● Records for the task:
-- start --

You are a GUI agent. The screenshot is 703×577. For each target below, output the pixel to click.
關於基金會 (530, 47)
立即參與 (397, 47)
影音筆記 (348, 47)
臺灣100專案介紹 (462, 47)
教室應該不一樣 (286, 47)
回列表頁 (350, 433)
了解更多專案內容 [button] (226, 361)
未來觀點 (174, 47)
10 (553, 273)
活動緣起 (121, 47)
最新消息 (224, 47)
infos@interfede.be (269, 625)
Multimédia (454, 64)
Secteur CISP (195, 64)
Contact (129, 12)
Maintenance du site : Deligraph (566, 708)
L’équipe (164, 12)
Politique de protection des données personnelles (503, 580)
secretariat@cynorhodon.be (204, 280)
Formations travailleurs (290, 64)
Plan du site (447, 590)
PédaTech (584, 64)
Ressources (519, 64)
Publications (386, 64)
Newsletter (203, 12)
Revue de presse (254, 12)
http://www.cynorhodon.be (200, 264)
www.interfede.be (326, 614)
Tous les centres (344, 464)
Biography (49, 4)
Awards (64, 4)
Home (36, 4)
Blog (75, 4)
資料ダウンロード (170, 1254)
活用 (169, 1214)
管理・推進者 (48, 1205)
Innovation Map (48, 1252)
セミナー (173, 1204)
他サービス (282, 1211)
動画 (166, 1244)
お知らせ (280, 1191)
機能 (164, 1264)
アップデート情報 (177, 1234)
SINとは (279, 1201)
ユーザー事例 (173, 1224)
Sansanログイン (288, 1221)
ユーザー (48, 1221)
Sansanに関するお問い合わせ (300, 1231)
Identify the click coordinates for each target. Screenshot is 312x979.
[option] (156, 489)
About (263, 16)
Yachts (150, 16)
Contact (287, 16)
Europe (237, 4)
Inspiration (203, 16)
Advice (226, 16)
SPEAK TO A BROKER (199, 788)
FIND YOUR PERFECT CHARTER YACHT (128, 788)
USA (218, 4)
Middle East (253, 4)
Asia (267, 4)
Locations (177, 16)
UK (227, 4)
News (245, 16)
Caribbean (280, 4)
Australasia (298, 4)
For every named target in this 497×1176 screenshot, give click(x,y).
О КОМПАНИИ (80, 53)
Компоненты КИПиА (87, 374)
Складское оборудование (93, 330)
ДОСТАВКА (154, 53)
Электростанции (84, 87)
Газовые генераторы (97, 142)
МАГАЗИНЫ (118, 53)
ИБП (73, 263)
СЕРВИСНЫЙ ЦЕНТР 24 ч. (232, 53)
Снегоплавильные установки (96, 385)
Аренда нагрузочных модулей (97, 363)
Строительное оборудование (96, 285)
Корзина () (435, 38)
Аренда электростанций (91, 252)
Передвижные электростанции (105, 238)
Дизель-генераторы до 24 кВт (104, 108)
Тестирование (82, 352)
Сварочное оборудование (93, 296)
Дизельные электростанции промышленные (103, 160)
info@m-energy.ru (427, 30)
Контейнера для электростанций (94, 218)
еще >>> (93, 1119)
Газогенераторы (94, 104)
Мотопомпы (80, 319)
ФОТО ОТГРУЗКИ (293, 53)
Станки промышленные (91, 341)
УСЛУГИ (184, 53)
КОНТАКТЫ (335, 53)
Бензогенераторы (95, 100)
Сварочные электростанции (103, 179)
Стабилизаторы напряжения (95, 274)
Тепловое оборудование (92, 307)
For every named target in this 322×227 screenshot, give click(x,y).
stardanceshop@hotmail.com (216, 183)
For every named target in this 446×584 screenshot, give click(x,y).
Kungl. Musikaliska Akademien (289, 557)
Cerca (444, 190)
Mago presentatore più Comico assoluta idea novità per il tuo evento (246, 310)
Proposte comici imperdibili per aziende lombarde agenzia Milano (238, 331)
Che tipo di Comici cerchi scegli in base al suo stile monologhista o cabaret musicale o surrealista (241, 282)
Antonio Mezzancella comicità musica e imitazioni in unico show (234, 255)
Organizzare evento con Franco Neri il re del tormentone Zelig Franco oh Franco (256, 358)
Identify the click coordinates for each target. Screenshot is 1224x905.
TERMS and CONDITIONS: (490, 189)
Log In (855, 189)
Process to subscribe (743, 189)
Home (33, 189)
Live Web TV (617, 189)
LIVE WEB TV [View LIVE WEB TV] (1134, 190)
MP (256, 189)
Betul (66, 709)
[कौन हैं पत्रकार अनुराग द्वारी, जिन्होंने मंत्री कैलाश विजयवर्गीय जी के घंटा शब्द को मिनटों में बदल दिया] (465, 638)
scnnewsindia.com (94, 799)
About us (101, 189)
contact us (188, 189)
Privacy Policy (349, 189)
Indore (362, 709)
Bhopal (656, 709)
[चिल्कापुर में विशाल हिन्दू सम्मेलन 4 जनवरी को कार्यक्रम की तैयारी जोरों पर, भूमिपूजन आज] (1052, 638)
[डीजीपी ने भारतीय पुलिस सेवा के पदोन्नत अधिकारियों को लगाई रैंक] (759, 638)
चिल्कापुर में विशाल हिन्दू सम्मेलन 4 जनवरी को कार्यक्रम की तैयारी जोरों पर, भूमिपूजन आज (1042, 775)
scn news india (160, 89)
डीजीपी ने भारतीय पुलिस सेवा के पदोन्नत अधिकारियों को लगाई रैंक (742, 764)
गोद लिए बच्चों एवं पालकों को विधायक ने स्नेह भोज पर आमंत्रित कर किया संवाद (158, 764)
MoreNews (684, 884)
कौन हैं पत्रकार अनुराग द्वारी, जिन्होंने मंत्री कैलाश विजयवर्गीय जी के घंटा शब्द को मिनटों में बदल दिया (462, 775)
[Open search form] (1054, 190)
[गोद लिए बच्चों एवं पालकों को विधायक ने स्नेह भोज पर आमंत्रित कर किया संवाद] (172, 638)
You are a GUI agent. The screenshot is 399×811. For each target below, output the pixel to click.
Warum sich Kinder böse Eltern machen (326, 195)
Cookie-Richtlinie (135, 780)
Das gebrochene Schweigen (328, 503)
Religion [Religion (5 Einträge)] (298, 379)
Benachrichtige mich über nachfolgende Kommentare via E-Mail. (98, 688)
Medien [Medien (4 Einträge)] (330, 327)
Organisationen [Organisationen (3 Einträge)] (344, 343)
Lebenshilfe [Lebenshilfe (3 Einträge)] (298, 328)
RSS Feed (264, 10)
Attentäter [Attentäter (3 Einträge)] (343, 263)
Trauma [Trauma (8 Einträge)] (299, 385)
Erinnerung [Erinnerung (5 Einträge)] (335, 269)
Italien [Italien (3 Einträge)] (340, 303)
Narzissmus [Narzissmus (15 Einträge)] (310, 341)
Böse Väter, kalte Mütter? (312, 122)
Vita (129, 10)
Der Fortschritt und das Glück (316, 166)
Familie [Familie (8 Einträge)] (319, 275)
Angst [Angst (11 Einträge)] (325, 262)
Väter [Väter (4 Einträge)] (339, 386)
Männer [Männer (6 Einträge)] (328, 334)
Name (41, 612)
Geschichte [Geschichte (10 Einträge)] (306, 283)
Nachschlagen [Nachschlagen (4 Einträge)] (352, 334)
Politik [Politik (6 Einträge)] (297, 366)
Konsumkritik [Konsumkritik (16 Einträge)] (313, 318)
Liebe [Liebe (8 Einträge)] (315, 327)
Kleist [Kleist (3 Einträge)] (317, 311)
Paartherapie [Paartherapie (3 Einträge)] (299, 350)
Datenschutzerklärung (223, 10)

-- end --

● Your objective:
Render the data as a numbered list, starting with the first line and going on through the line containing "Электростанции (84, 87)", and leave out any blank lines.

● Written answer:
1. You are a GUI agent. The screenshot is 703×577. For each target below, output the pixel to click.
2. 關於基金會 (530, 47)
3. 立即參與 (397, 47)
4. 影音筆記 (348, 47)
5. 臺灣100專案介紹 (462, 47)
6. 教室應該不一樣 (286, 47)
7. 回列表頁 (350, 433)
8. 了解更多專案內容 [button] (226, 361)
9. 未來觀點 (174, 47)
10. 10 (553, 273)
11. 活動緣起 (121, 47)
12. 最新消息 (224, 47)
13. infos@interfede.be (269, 625)
14. Multimédia (454, 64)
15. Secteur CISP (195, 64)
16. Contact (129, 12)
17. Maintenance du site : Deligraph (566, 708)
18. L’équipe (164, 12)
19. Politique de protection des données personnelles (503, 580)
20. secretariat@cynorhodon.be (204, 280)
21. Formations travailleurs (290, 64)
22. Plan du site (447, 590)
23. PédaTech (584, 64)
24. Ressources (519, 64)
25. Publications (386, 64)
26. Newsletter (203, 12)
27. Revue de presse (254, 12)
28. http://www.cynorhodon.be (200, 264)
29. www.interfede.be (326, 614)
30. Tous les centres (344, 464)
31. Biography (49, 4)
32. Awards (64, 4)
33. Home (36, 4)
34. Blog (75, 4)
35. 資料ダウンロード (170, 1254)
36. 活用 (169, 1214)
37. 管理・推進者 (48, 1205)
38. Innovation Map (48, 1252)
39. セミナー (173, 1204)
40. 他サービス (282, 1211)
41. 動画 (166, 1244)
42. お知らせ (280, 1191)
43. 機能 (164, 1264)
44. アップデート情報 (177, 1234)
45. SINとは (279, 1201)
46. ユーザー事例 (173, 1224)
47. Sansanログイン (288, 1221)
48. ユーザー (48, 1221)
49. Sansanに関するお問い合わせ (300, 1231)
50. Identify the click coordinates for each target. Screenshot is 312x979.
51. [option] (156, 489)
52. About (263, 16)
53. Yachts (150, 16)
54. Contact (287, 16)
55. Europe (237, 4)
56. Inspiration (203, 16)
57. Advice (226, 16)
58. SPEAK TO A BROKER (199, 788)
59. FIND YOUR PERFECT CHARTER YACHT (128, 788)
60. USA (218, 4)
61. Middle East (253, 4)
62. Asia (267, 4)
63. Locations (177, 16)
64. UK (227, 4)
65. News (245, 16)
66. Caribbean (280, 4)
67. Australasia (298, 4)
68. For every named target in this 497×1176 screenshot, give click(x,y).
69. О КОМПАНИИ (80, 53)
70. Компоненты КИПиА (87, 374)
71. Складское оборудование (93, 330)
72. ДОСТАВКА (154, 53)
73. Электростанции (84, 87)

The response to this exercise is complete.